Cuando las puertas de las aulas se cierran durante la larga pausa estival, tanto los estudiantes afortunados que han obtenido el merecido premio a sus desvelos como aquellos que han cosechado ese naufragio tantas veces anunciado, tienen necesidad de un descanso, algo más breve para quienes hayan de zanjar en septiembre su deuda pendiente. Pero para unos y otros, un buen libro, ajeno a los textos, puede representar una excelente ayuda, sea para relajarse con unas cuidadas páginas, sea para adquirir sin esfuerzo todo lo que la literatura de calidad brinda. Viajar con la imaginación siempre nos ayuda a caminar por la vida; hacerlo de la mano de un libro es una gran idea.

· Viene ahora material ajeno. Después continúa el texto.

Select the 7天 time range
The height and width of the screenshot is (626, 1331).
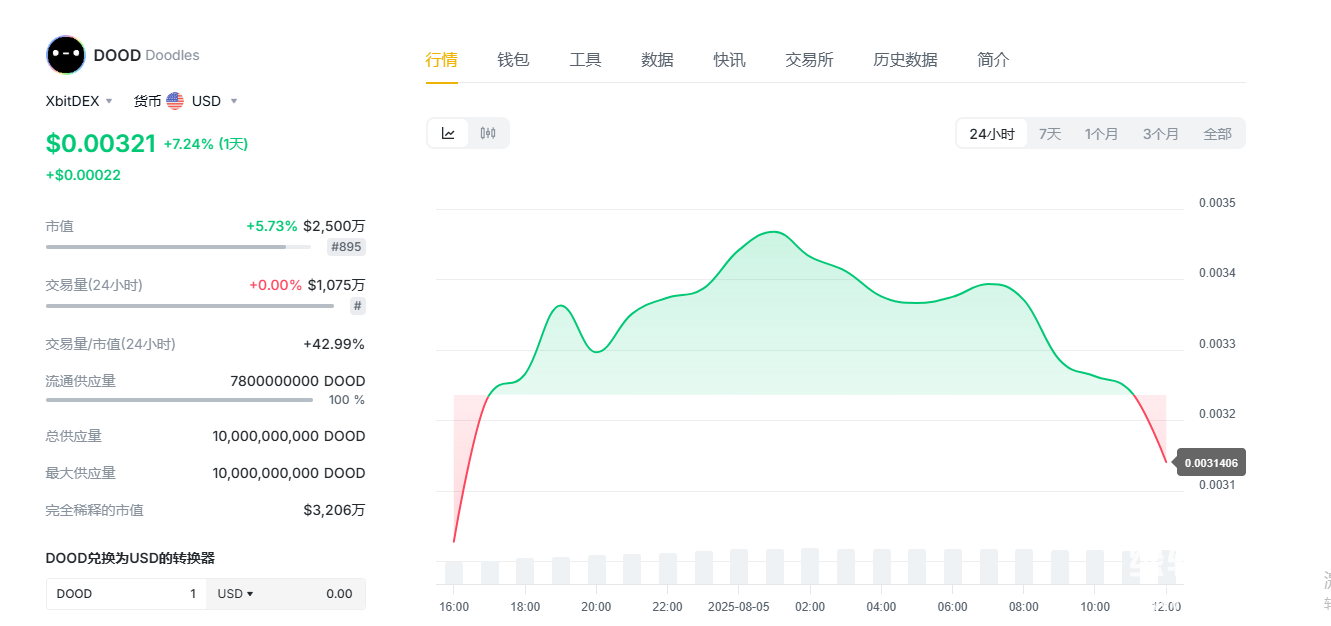click(1049, 134)
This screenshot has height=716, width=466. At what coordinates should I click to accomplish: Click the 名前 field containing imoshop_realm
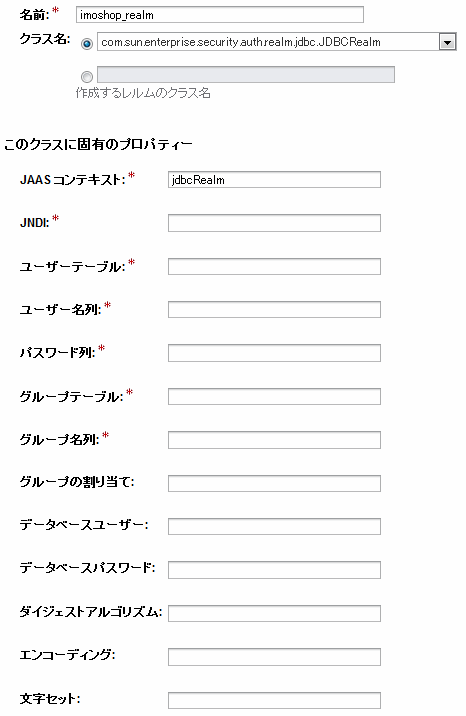point(220,15)
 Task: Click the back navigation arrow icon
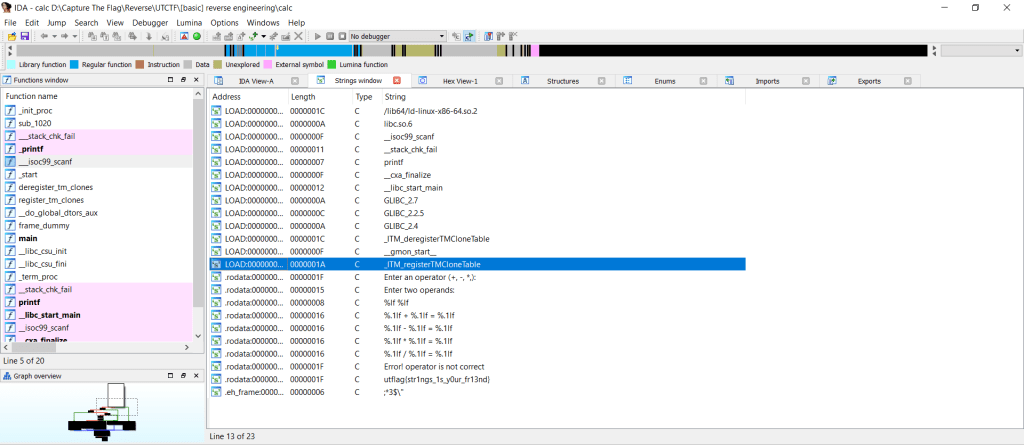(44, 36)
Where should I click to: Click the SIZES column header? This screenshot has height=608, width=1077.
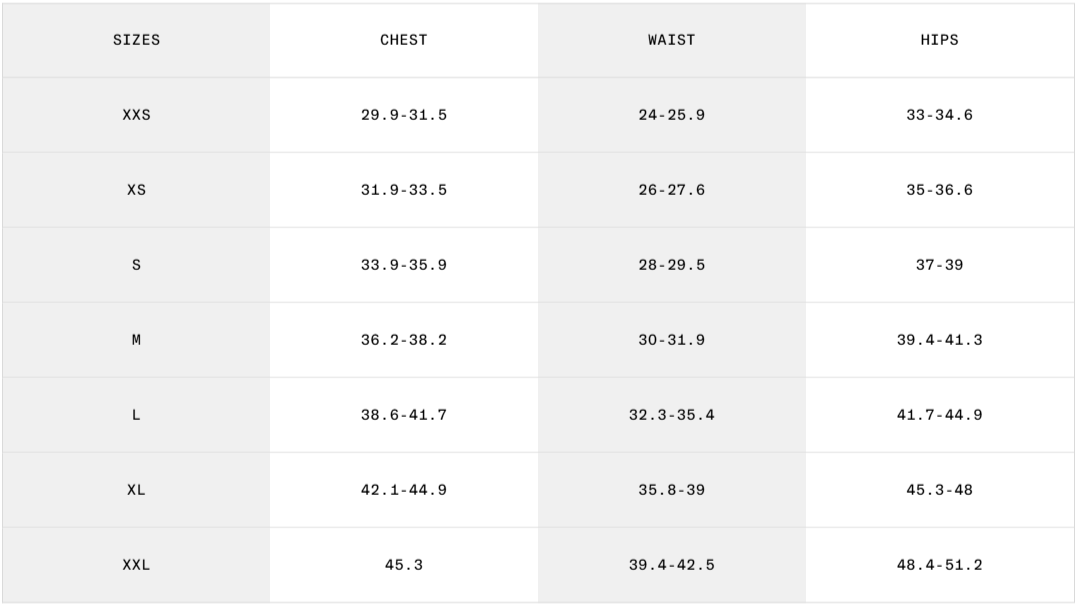(x=136, y=40)
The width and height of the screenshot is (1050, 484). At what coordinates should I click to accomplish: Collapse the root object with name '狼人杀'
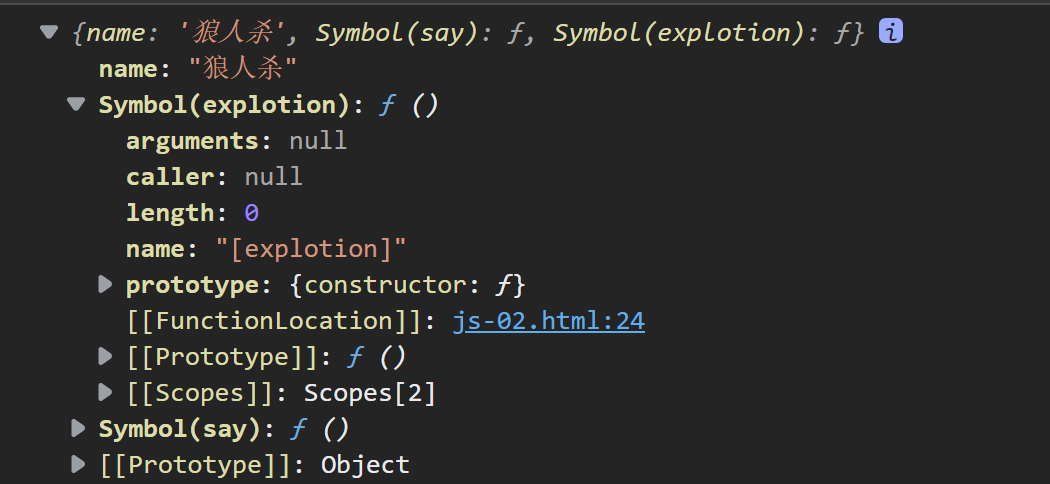tap(49, 32)
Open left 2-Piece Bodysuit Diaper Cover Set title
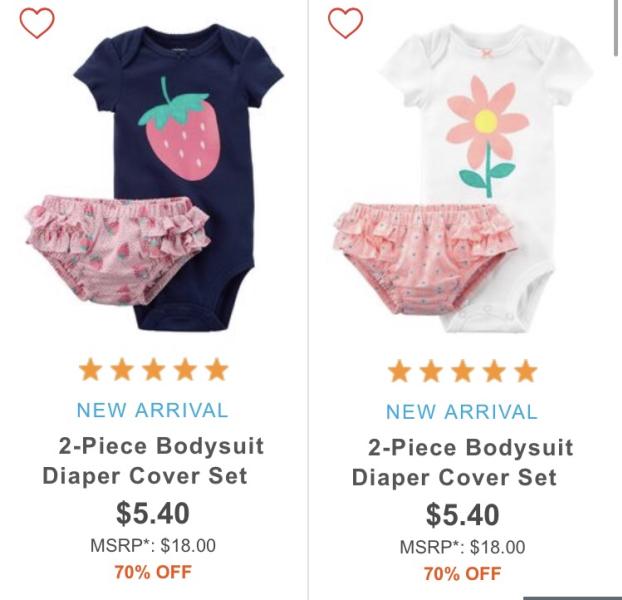The image size is (622, 600). coord(153,461)
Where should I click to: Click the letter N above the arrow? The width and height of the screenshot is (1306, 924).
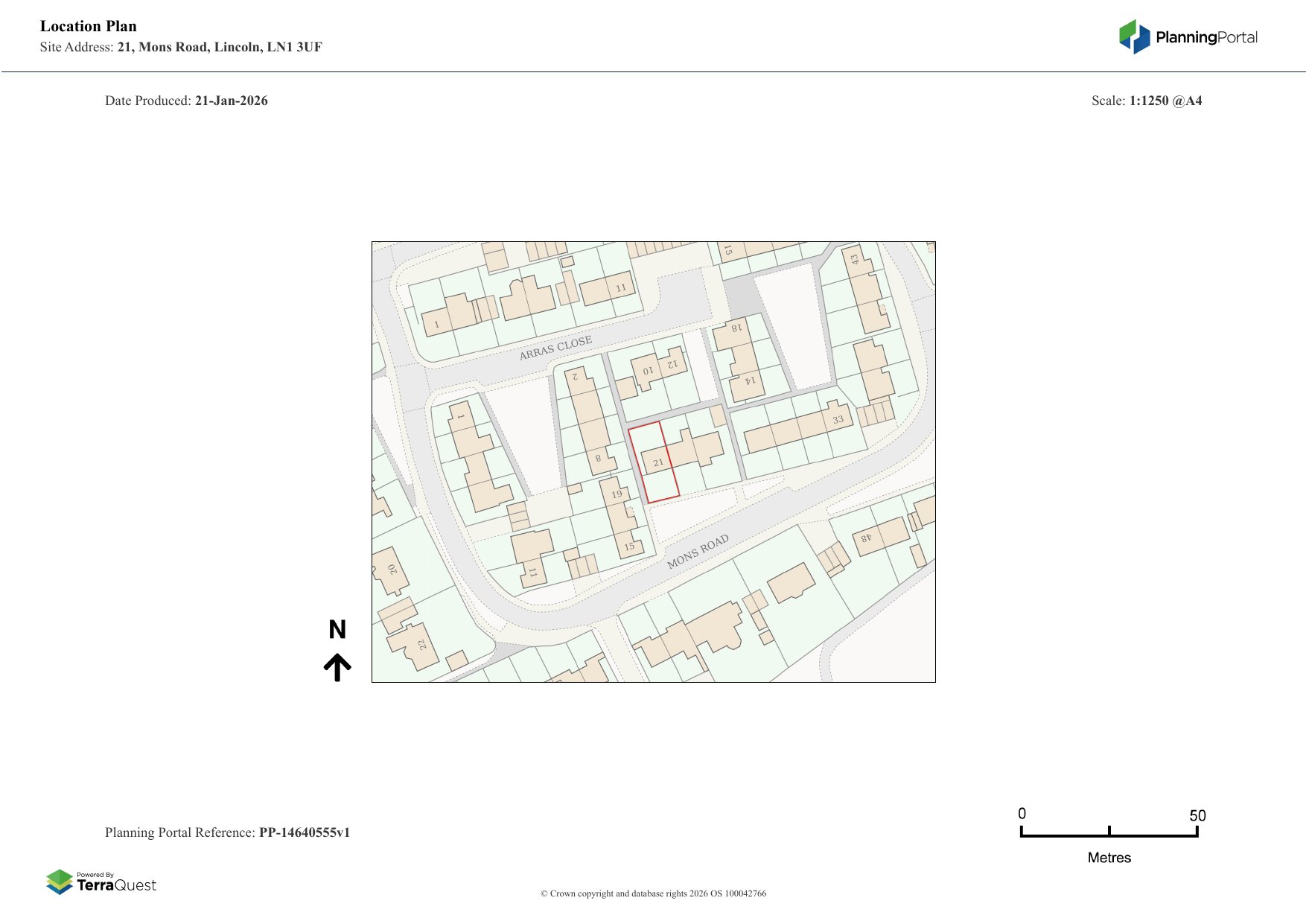tap(337, 630)
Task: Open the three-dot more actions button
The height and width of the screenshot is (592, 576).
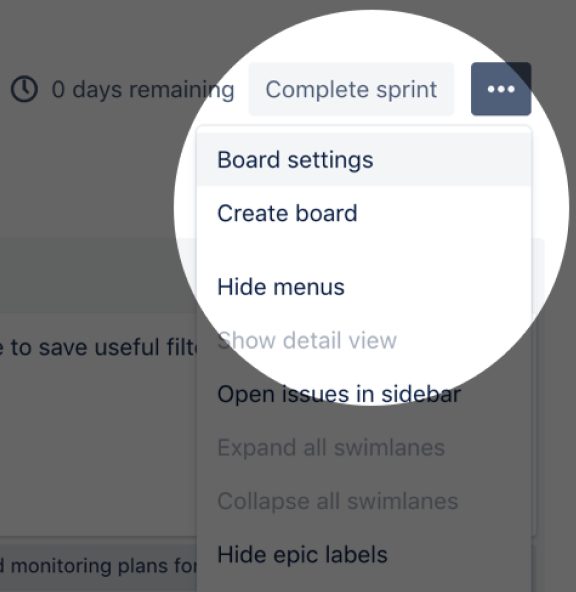Action: 501,89
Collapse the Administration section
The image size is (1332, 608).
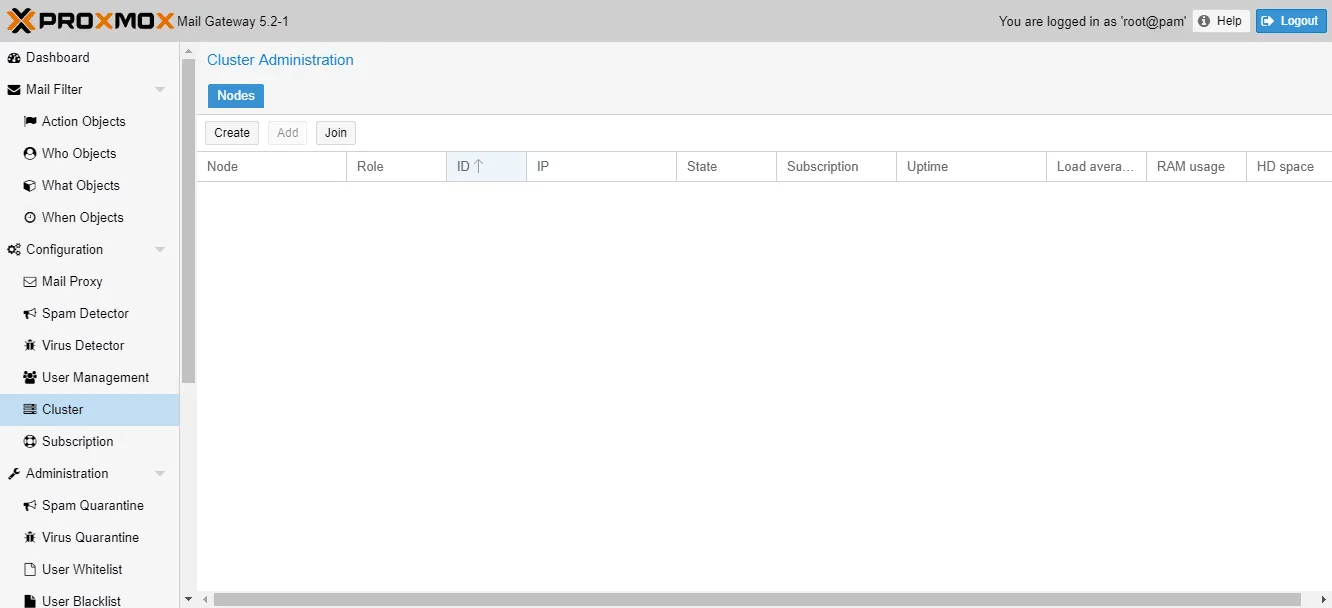pos(160,473)
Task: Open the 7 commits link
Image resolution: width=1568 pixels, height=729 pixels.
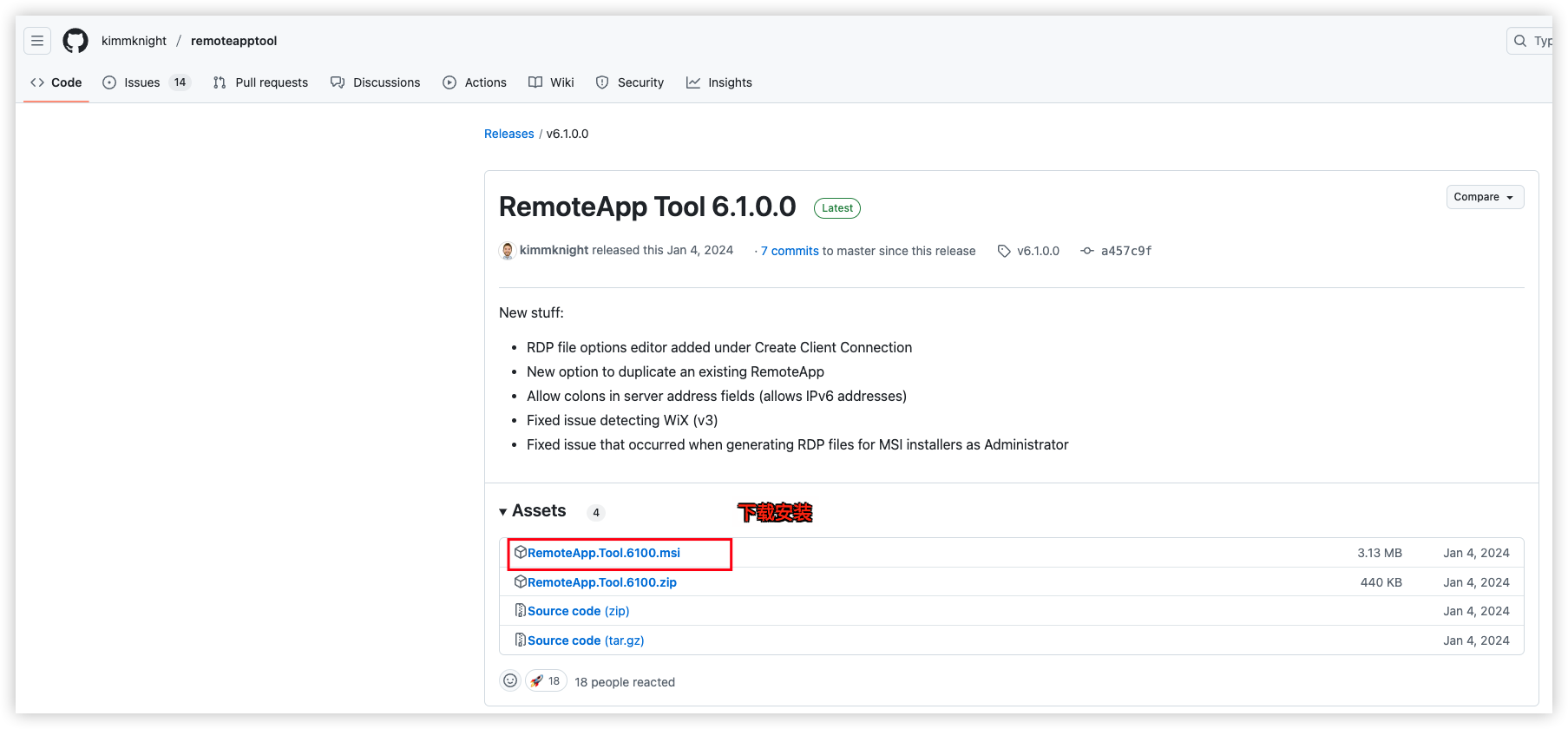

Calificada con excesiva y precipitada simpleza como género de entretenimiento, la novela negra constituye una magnífica fórmula para seducir a los jóvenes en vacaciones. Juan Bolea nos propone en su última entrega Los viejos seductores siempre mienten una obra festiva, alejada de los sangrientos y sombríos episodios que abundan en el género; una novela policíaca plena de enigmas pendientes de resolver, ambientada en el Pirineo aragonés y donde los personajes han sido recreados con esmero y fascinante originalidad, sin pena de un verosímil realismo del que ni siquiera escapa la intuitiva inspectora Martina de Santo y su certera visión de los hechos. Tampoco faltan rasgos de humanidad en los protagonistas que nos conmueven con sus flaquezas, así como una sensible percepción de la discapacidad por parte del autor, en particular cuando describe las enamoradas ponderaciones de Ana María, la novia invidente de Florián, siempre dispuesta a apoyar a su compañero sentimental, así como a comprender y perdonar sus deslices. En suma, una divertida obra, libre del pesimismo y de la visión negativa de la sociedad, tan prevalentes en la novela negra.